North Macedonia–Slovenia relations are the bilateral relations between North Macedonia and Slovenia. Both countries are members of the Council of Europe, and NATO.
The two countries have very close political and economic relations. Once part of SFR Yugoslavia, the two republics declared independence in 1991 (Slovenia in June, North Macedonia in September) and recognised each other's independence on 12 February 1992. Diplomatic relations between both countries were established on 17 March 1992. Slovenia supports North Macedonia's sovereignty, territorial integrity, its Euro-integration and visa liberalisation.
North Macedonia is a European Union candidate and Slovenia is a European Union member state.
==Economic relations==
A significant number of Slovenian investments ended up in North Macedonia. In 2007, about 70 million euros were invested. In January 2009, the prime minister of North Macedonia Nikola Gruevski announced, that he expects more Slovenian investments in infrastructure and energy projects.
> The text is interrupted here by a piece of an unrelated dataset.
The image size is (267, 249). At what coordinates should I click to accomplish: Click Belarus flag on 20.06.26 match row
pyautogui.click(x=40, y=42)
Over 70 Slovenian companies are present on the market of North Macedonia.

==Agreements==
- Free Trade Agreement
- Agreement on Reciprocal Promotion and Protection of Investments
- Treaty on the Regulation of Reciprocal Property Law Relations and the Convention on the Avoidance of Double Taxation relating to Income and Property Tax
==Resident diplomatic missions==
- North Macedonia has an embassy in Ljubljana.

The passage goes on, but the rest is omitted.